Efficient Cholesky factorization

12.3. Efficient Cholesky factorization#

The Cholesky factorization of a symmetric, positive definite matrix \(A\) is

\[ A = L L^T, \]

where \(L\) is a lower triangular matrix. After computing the factorization, the solution of a linear system \(A x = b\) can be found by forward/backward substitution.

Very similar is the LDL factorization

\[ A = L D L^T \]

where \(D\) is a diagonal matrix, and \(L\) is a lower, normalized (i.e. \(L_{ii}=1\)) matrix. The advantage is to avoid computing square roots, and it (may) also work for non positive definite matrices.

A simple algorithm for computing the LDL-factorization is

void CalcLDL (MatrixView<T,ORD> A)
{
  size_t n = A.rows();
  for (size_t i = 0; i < n-1; i++) {
     T inv_dii = 1.0 / A(i,i);
     for (size_t j = i+1; j < n; j++) {
       T hji = A(j,i)
       A(j,i) = hji*inv_dii:
       for (size_t k = i+1; k <= j; k++)
         A(j,k) -= hji * A(k,i)
  }
}

If we want to optimize that algorithm, we have to redo the optimization of micro-kernels, and the cache optimization.

12.3.1. A recursive computation of the Cholesky factorization#

The Cholesky-factorization of a \(1 \times 1\) matrix is just taking the square-root of \(a_{11}\). For matrix sizes \(n \geq 2\) we split the matrix into \(2 \times 2\) block matrices:

\[\begin{eqnarray*} \left( \begin{array}{cc} A_{11} & * \\ A_{21} & A_{22} \end{array} \right) & = & \left( \begin{array}{cc} L_{11} & 0 \\ L_{21} & L_{22} \end{array} \right) \left( \begin{array}{cc} L_{11}^T & L_{21}^T \\ 0 & L_{22}^T \end{array} \right) \\ & = & \left( \begin{array}{cc} L_{11} L_{11}^T & * \\ L_{21} L_{11}^T & L_{21} L_{21}^T + S \end{array} \right) \end{eqnarray*}\]

with \(S = L_{22} L_{22}^T\). Here, \(*\) means defined by symmetry.

The block-Cholesky factorization can be computed by 4 steps:

  1. Compute Cholesky factoriaztion for \(A_{11} = L_{11} L_{11}^T\)

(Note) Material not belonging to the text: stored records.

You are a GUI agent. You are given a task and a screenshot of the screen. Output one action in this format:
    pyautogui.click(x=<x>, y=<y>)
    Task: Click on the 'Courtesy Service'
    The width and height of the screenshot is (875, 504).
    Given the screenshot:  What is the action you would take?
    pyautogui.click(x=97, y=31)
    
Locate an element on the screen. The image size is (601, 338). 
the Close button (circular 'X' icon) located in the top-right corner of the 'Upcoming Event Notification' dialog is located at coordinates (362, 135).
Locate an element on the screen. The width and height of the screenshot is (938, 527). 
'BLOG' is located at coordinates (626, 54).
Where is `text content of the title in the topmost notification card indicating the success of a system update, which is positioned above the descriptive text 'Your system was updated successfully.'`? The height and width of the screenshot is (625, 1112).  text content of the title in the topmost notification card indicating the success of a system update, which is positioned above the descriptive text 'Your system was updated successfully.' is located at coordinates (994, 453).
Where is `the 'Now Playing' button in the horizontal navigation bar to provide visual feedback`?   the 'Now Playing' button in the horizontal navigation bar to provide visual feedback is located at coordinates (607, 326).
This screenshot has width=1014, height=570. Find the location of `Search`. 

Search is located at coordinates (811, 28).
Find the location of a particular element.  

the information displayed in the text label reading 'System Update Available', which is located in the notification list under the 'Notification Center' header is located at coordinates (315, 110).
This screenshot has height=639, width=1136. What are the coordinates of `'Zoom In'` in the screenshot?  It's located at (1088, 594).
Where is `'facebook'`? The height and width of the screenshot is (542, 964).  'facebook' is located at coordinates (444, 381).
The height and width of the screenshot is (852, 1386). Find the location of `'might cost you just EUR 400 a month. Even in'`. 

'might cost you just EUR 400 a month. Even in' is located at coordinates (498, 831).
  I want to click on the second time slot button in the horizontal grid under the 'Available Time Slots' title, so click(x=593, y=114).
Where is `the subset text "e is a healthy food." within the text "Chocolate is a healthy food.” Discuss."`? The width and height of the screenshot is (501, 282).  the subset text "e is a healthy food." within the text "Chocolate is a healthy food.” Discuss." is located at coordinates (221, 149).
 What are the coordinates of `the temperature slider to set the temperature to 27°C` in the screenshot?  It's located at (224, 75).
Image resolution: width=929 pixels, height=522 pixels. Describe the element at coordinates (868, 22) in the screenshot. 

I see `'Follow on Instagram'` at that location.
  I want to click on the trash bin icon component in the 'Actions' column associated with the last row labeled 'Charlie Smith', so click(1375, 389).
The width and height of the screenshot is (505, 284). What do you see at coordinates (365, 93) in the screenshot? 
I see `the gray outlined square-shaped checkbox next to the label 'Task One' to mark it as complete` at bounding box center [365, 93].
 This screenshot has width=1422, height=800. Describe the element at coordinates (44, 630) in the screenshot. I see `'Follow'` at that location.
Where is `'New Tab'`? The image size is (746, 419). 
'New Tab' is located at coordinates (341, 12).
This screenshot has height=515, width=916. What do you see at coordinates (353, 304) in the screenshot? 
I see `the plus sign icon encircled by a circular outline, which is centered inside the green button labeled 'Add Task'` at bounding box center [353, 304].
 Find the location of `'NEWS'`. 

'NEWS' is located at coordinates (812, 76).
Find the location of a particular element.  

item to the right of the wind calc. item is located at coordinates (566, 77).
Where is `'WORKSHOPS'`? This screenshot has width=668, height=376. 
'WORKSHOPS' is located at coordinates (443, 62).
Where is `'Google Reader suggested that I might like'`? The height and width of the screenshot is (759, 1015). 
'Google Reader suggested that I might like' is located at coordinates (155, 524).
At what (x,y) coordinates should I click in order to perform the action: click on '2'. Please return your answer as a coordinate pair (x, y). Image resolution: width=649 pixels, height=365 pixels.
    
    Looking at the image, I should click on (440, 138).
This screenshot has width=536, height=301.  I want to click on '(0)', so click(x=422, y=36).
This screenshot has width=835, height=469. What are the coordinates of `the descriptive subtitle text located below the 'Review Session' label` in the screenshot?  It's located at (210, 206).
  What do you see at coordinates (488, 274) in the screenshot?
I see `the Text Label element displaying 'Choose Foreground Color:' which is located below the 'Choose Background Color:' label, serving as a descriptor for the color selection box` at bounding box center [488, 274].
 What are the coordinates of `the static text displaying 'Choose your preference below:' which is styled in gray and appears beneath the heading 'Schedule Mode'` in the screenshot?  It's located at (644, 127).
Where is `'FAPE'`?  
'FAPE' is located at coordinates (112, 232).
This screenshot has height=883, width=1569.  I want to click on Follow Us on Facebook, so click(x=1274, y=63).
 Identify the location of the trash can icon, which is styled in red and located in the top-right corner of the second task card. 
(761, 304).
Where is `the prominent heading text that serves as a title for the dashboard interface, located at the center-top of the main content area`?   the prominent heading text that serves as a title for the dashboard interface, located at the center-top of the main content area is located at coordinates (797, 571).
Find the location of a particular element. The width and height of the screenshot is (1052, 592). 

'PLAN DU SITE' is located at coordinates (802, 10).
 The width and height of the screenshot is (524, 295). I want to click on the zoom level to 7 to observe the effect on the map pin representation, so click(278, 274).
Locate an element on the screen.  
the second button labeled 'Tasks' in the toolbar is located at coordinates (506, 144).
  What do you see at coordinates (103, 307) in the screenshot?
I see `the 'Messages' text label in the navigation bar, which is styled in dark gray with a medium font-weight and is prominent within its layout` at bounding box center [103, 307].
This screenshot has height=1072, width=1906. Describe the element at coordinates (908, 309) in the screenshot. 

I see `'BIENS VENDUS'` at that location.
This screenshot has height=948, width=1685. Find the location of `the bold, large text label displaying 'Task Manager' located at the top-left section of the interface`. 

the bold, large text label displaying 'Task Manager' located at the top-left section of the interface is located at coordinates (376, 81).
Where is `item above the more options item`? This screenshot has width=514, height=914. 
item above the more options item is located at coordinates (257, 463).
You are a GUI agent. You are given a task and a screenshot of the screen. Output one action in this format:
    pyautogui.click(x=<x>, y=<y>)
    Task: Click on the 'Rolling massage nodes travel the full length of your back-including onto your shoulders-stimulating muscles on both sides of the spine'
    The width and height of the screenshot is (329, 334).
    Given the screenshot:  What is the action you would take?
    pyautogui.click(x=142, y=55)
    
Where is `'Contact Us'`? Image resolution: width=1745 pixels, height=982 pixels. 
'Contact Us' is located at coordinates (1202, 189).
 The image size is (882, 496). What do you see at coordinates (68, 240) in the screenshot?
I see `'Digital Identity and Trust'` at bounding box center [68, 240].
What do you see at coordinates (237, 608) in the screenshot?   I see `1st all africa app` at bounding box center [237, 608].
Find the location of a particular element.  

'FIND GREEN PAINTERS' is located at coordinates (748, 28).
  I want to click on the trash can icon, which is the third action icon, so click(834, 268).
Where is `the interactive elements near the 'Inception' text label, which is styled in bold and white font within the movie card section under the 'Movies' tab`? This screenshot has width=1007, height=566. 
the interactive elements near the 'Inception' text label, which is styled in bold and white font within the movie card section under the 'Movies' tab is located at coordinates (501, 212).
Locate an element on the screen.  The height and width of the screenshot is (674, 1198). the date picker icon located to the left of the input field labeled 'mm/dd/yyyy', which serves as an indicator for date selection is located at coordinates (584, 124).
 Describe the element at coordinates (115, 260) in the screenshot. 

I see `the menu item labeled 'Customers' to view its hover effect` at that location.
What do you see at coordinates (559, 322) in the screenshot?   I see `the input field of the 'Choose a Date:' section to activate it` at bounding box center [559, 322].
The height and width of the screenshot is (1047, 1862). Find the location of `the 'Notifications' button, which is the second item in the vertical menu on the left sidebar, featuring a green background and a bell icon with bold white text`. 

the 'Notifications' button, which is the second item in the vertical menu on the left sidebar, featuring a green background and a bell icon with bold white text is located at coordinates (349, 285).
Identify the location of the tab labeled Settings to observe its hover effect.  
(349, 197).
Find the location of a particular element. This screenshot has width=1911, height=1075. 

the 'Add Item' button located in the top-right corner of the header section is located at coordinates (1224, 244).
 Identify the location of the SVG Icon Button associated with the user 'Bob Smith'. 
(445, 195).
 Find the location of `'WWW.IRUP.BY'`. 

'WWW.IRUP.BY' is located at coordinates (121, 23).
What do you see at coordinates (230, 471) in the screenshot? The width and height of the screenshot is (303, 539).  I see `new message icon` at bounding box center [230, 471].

  2. Compute \(L_{21}\) by solving a triangular system \(L_{21} L_{11}^T = A_{21}\)

  3. Compute \(S = A_{22} - L_{21} L_{21}^T\)

  4. Compute Cholesky factorization of \(S = L_{22} L_{22}^T\).

Step 1 and step 4 are Cholesky factorizations of matrices of size \(n/2\). Step 3 is a matrix-matrix product, which we can compute with optimal performance.

Step 2 is solving a triangular system for many vectors \((x_1, \ldots x_n)\) stored in a matrix \(X\):

\[ L X = Y \]

Again, we write \(L\) as a \(2 \times 2\) block matrix, and split \(X\) and \(Y\) vertically:

\[\begin{split} \left( \begin{array}{cc} L_{11} & \\ L_{21} & L_{22} \end{array} \right) \left( \begin{array}{cc} X_1 \\ X_2 \end{array} \right) = \left( \begin{array}{cc} Y_1 \\ Y_2 \end{array} \right) \end{split}\]

This is done in 3 steps:

  1. Compute \(X_1\) by solving \(L_{11} X_1 = Y_1\)

  2. Compute \(\widetilde Y_2 = Y_2 - L_{21} X_1\)

  3. Compute \(X_2\) by solving \(L_{22} X_2 = \widetilde Y_2\).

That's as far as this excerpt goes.